SELECTED EXTRACT
Duty is anathema to a new generation whose chief goal is often self-realisation. Any notion of collapsing the self into something bigger than oneself, something more historic or something collective, is alien to many in the selfie-taking, values-performing generation. Indeed, the most striking thing about Harry and Meghan’s bombshell is the way they talk about the royal family as if it is little more than a stepping stone to their self-realisation.

To them, the monarchy seems to be little more than a workspace, a place where they learned some skills which they will now take into their new role as global promoters of wokeness and of themselves. They talk about having ‘internal discussions’ and deciding to ‘make a transition’ in order to ‘carve out a progressive new role within this institution’. They sound more like Silicon Valley millennials making the case for a job promotion than members of a family that was allegedly chosen by God to rule the nation.

Even more startling is the way they talk about the queen. They say they will ‘continue to collaborate with Her Majesty The Queen’. Collaborate with? They sound more like Kendall Jenner talking about her adverts with Pepsi than individuals who are meant to devote themselves for life to royal duty and the preservation of the crown. I’m about as republican as it gets (abolish the monarchy is my view), but even I recognise that treating the queen as a kind of big business one temporarily ‘collaborates with’ is out of order. Meghan comes off like a woke Wallis Simpson, taking away a senior royal into a new life of PC globetrotting.

DATA EXCERPT
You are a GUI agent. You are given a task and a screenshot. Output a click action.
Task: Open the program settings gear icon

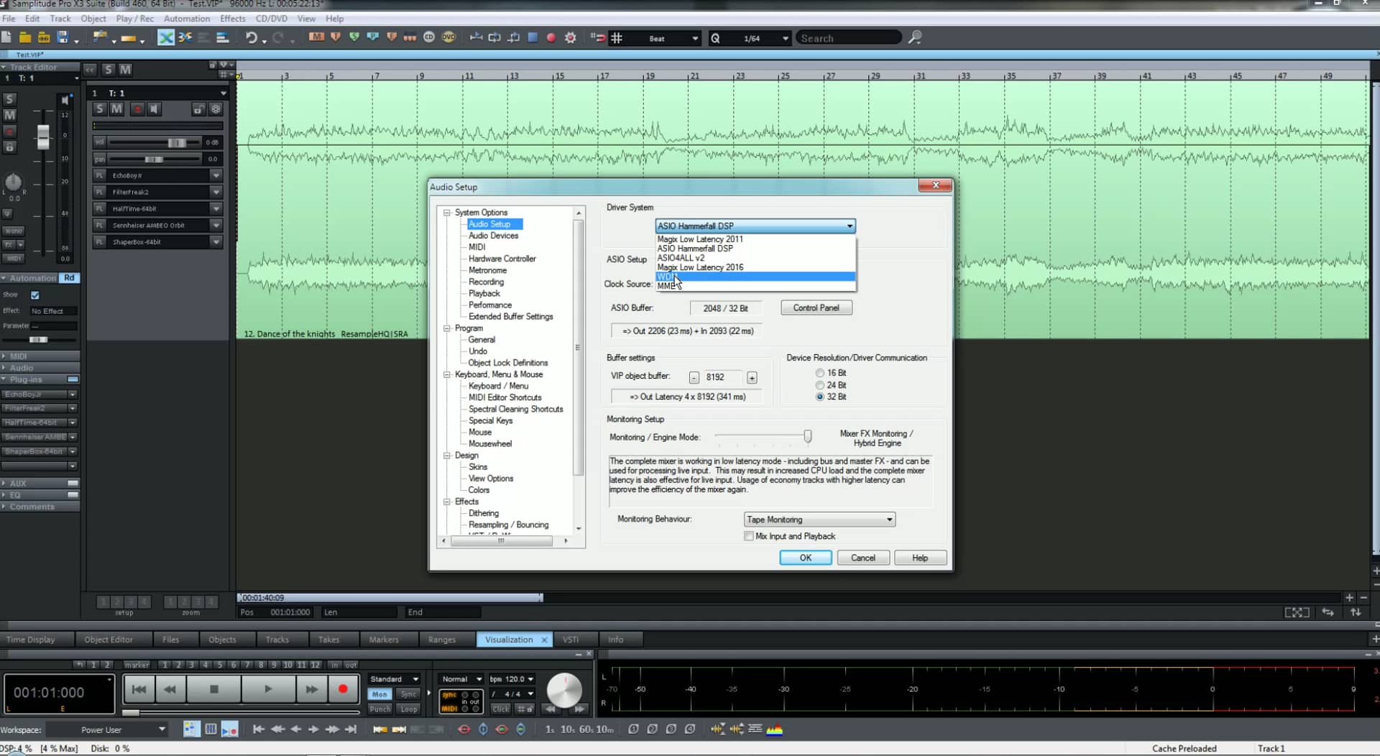(570, 37)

GIVEN TASK
Can you give back, word for word, the part of the opinion piece on Harry and Meghan that opens with the words containing "Even more startling" and closes with "of PC globetrotting."?

FINAL ANSWER
Even more startling is the way they talk about the queen. They say they will ‘continue to collaborate with Her Majesty The Queen’. Collaborate with? They sound more like Kendall Jenner talking about her adverts with Pepsi than individuals who are meant to devote themselves for life to royal duty and the preservation of the crown. I’m about as republican as it gets (abolish the monarchy is my view), but even I recognise that treating the queen as a kind of big business one temporarily ‘collaborates with’ is out of order. Meghan comes off like a woke Wallis Simpson, taking away a senior royal into a new life of PC globetrotting.